Maintenant qu’ils observent ces résultats inquiétants, les Canadiens se montrent de plus en plus ouverts à une nouvelle approche de la prestation et du financement des soins de santé. Une tellle approche leur apportera des résultats plus conformes à leurs attentes et plus proches de l’expérience supérieure vécue en Europe de l’ouest.
Les systèmes de santé du Québec et des autres provinces ont besoin de changements fondamentaux. Cette conclusion est appuyée par plusieurs sondages successifs de la Harvard School of Public Health et du Commonwealth Fund. En 1988, 56% des Canadiens se déclaraient satisfaits du système de santé. En 2001, ce taux était tombé à 21%, et 77% des Canadiens sentaient le besoin d’un changement fondamental, voire d’une refonte complète.
Depuis quatre ans, les sondages d’opinion montrent aussi qu’une forte majorité de Canadiens favorise le droit d’acheter une assurance privée pour des services déjà couverts par l’assurance-maladie, mais qui ne sont pas toujours facilement disponibles. Cette attitude est généralement doublée d’une réserve, voulant que le système public ne doive pas être mis en danger par l’utilisation volontaire de services alternatifs.
Ces changements fondamentaux et la reconstruction du système de santé devraient être axés sur les besoins et les préférences des patients. L’objectif devrait être de créer un nouvel environnement où patients et professionnels auront la liberté de choix dans les domaines du financement, de l’assurance et de la prestation des services, et où la qualité et l’accessibilité seront les priorités.
Une telle approche a été proposée et décrite dans Le choix privé universel. Les objectifs de cette nouvelle approche sont décrits avec plus de détails sur le site Web de l’IEDM:
- Le choix privé universel est basé sur le principe selon lequel les patients, les médecins, les hôpitaux, les assureurs et les autres fournisseurs de soins de santé doivent être libérés des lois coercitives qui limitent gravement l’accès à l’assurance-maladie privée et à des services médicaux privés dans les hôpitaux.
- Ce concept libère les capacités d’innovation et de compétition de tous les intervenants, pour le bien des consommateurs.
- Il élimine le monopole gouvernemental et met à profit la concurrence et la planification individuelle.
- Il conserve l’assurance-maladie comme option universelle pour des services de base.
- Il place le pouvoir d’achat entre les mains des consommateurs, riches et pauvres, et encourage les patients à participer au marché des services de santé.
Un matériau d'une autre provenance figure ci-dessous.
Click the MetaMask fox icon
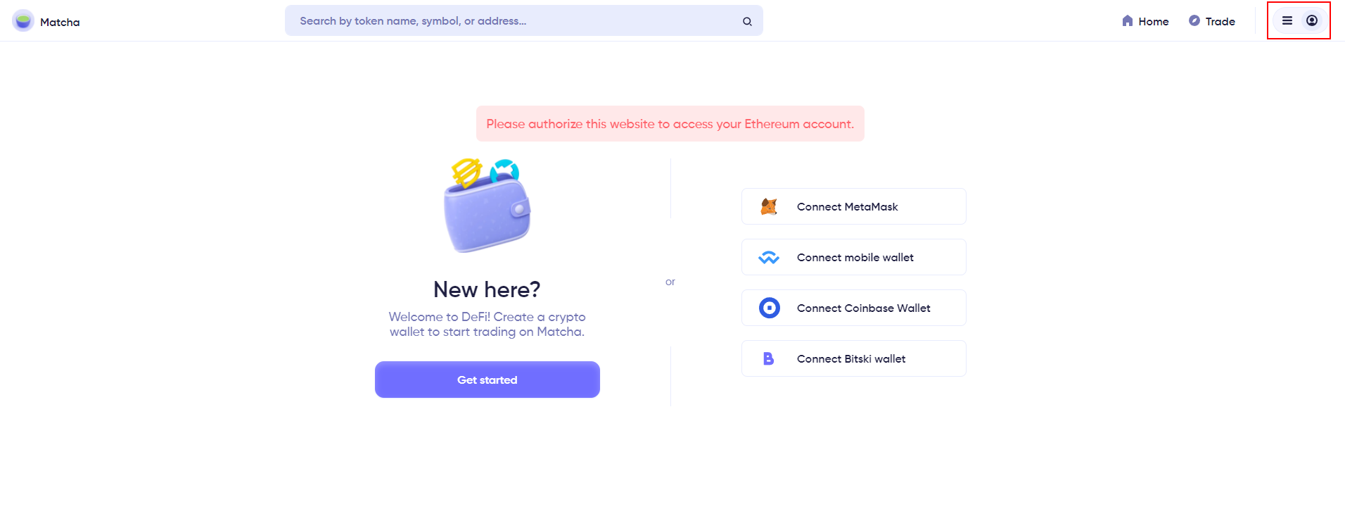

Il les aide à poser des choix éclairés entre les options d’assurance-maladie.
- Enfin, le choix privé universel donne plus d’indépendance aux hôpitaux, dans la sélection de leur financement et de leur vocation. Ceux-ci se montreront plus concurrentiels face à des consommateurs financièrement responsabilisés, et soucieux de qualité des soins. Cela leur permettra d’impartir à des sous-traitants les services de type hôtelier, les laboratoires, l’imagerie médicale et les chirurgies d’un jour. Celles-ci pourront se faire dans des établissements privés lorsque les listes d’attente seront trop longues.
Le choix privé universel permet de passer du monopole d’État à une approche pluraliste du financement, de l’assurance, du paiement et de la prestation des services, qui devient principalement contrôlée par le patient.
Le Dr Edwin Coffey est chercheur associé senior à l’Institut économique de Montréal. Il est coauteur du cahier de recherche Le choix privé universel et a récemment contribué au livre Better Medicine: Reforming Canadian Health Care. Il a été président de l’Association médicale du Québec et a aussi enseigné comme professeur adjoint à l’École de médecine de l’Université McGill.